Nachdem die wachen Augen des Australiers flink über den Tisch gehuscht waren und keinen weiteren Wein entdecken konnten, löste sich unsere gemütliche Runde auf. Auf der Terrasse saß der Mann mit der Mütze, verteilte die Pilgerpässe mit den Ausweisen und kassierte für die Übernachtung und Essen. Zog dann mit seinem Kästchen weiter zum Kornspeicher. Am großen Tisch in der Diele hielten sich einige Pilger an Cogñac-Schwenkern gefüllt mit einer goldgelben Flüssigkeit fest. Auch die Frankfurter und der Brite holten sich ihr Schlafmittel hier ab. Man kann ja auch nicht immer Kakao trinken. Wir zuckelten ab, in unser Zimmer.

Volle Belegung. Aha, die junge Ärztin war auch in unserem Zimmer. Sie lag auf Christian, der sich von ihr massieren ließ. Wuschi und ich hätten uns auch gern unter ihre zarten Hände begeben, man kann nicht alles haben. Die Amerikanerin schlief schon, eingemummelt in der Wolldecke. Stundenlang hatte sie ihre Füße im Pool gebadet.

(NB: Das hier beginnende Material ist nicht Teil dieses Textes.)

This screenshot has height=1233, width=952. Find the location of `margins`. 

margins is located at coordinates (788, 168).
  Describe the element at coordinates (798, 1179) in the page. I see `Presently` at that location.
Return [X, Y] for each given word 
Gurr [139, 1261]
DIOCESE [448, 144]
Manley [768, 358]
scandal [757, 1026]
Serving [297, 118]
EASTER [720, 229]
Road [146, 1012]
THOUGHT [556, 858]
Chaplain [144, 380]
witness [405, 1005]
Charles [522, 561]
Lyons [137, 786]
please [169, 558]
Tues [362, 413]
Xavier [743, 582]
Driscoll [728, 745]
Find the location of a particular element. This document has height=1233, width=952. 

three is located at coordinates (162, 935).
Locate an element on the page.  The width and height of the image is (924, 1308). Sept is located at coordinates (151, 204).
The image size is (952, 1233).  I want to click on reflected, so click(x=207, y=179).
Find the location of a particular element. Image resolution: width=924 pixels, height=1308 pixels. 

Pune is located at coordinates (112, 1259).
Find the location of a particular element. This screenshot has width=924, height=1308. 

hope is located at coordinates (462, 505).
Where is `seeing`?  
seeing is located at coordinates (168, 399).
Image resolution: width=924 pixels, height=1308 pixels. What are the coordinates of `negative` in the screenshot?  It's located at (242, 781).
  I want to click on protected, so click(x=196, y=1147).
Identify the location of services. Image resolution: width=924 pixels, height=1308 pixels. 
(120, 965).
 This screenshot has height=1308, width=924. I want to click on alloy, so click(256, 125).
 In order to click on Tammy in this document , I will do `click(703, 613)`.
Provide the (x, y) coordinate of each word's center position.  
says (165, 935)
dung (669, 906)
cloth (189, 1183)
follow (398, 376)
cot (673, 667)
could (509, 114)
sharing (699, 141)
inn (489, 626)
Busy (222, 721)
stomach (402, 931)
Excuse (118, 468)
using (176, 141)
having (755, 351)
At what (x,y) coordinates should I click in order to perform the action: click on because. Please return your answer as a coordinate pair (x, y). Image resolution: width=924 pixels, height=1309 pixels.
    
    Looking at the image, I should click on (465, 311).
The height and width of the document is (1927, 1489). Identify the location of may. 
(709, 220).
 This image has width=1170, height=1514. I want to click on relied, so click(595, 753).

Die waren nun gut durchgeweicht, damit sie auf jeden Fall, beim Weiterlaufen, schöne bunte Blasen bekommt. Den Stuhl hatte sie ganz zu ihrem Bett gerückt. Gerhard lag auch schon schlafbereit. Leise warf ich meinen Schlafsack, gefolgt von dem Seideninlett, auf meine Bettstatt. Rückte den Stuhl wieder etwas mittiger und sprang in mein Hochbett. Pellte mich ins Inlett und legte mich auf den offenen Schlafsack. Das Bett war sehr schmal, hatte eine Breite von ca. 70 cm, gefühlte 60 cm. Dachte noch so, nun wollen wir aber mal schön so liegen bleiben, sonst mach ich einen unsauberen Abgang.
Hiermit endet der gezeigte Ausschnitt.